This second part of the author’s Vietnam war memoir skilfully combines history and politics with a witty and poignant family story
Marcelino Truong’s complex, finely judged and utterly riveting memoir is a sequel to his 2016 book, Such a Lovely Little War, in which he told the story, as seen through his boyhood eyes, of Saigon at the beginning of the 60s, when his diplomat father, Khanh, was the personal interpreter of the prime minister, Ngo Dinh Diem. This volume, however, is set not in Saigon, but in London, where Khanh has been appointed to a high-ranking job at the Vietnamese embassy – though the grim news from home is, of course, never any further away than the next BBC bulletin. In South Vietnam, General Khanh, widely seen as an American puppet, has taken over as the country’s leader following the assassination of President Diem. In the communist north, the Viet Cong are growing ever stronger and more vicious, with the result that President Johnson is shortly to put US troops on the ground.

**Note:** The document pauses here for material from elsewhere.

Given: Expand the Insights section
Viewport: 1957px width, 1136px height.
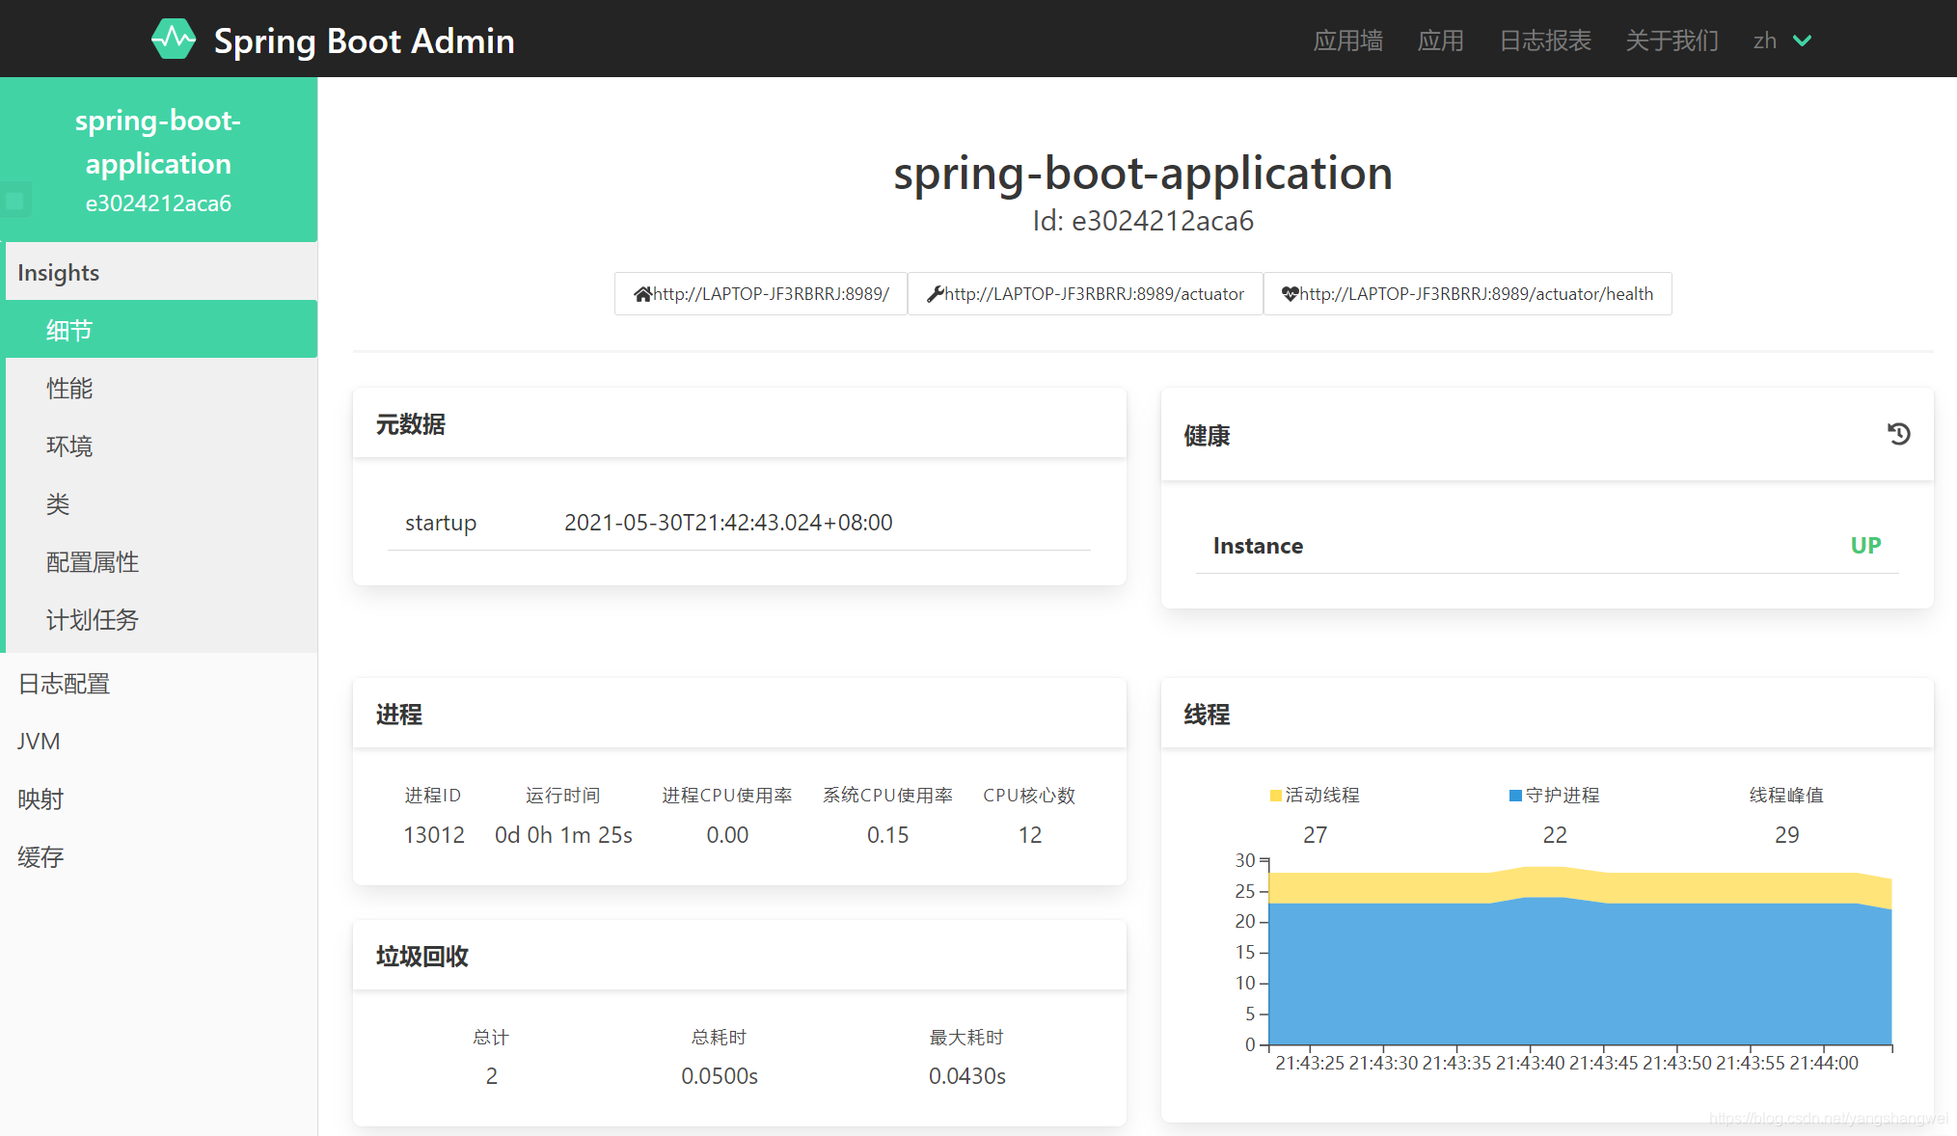Looking at the screenshot, I should point(58,272).
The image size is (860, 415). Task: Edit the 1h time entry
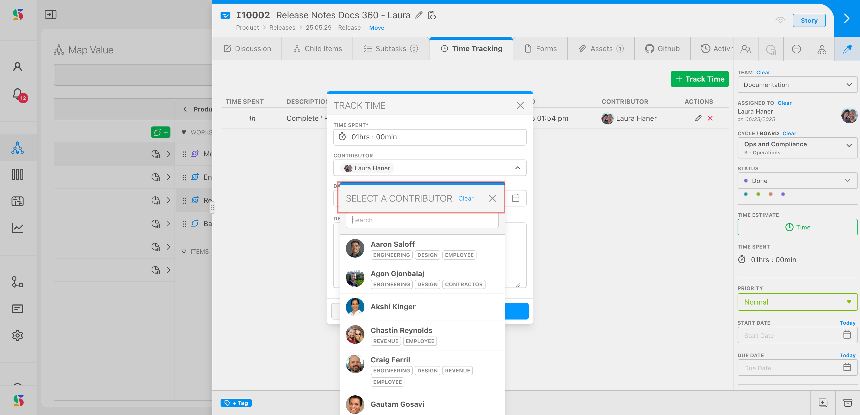[698, 118]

For all the city’s outward stiffness, the young Marcel likes almost-swinging London. He and his three siblings adore Doctor Who and Top of the Pops; it’s no secret that he longs to own a pair of the new pointed shoes and a Beatles-style military jacket (and failing that, a Dinky toy Batmobile). But life isn’t always easy. Lonely in Wimbledon, his French mother, Yvette, continues to struggle with bipolar disorder, relying on Valium to get her through the dank, British days. Meanwhile, his father, worried sick for his parents trapped in Saigon, must deal with the growing realisation that his dreams for democracy in Vietnam are likely, now, to come to nothing. Aware of what lies ahead, he quits his job at the embassy, swapping it for less lucrative work as a translator for Reuters.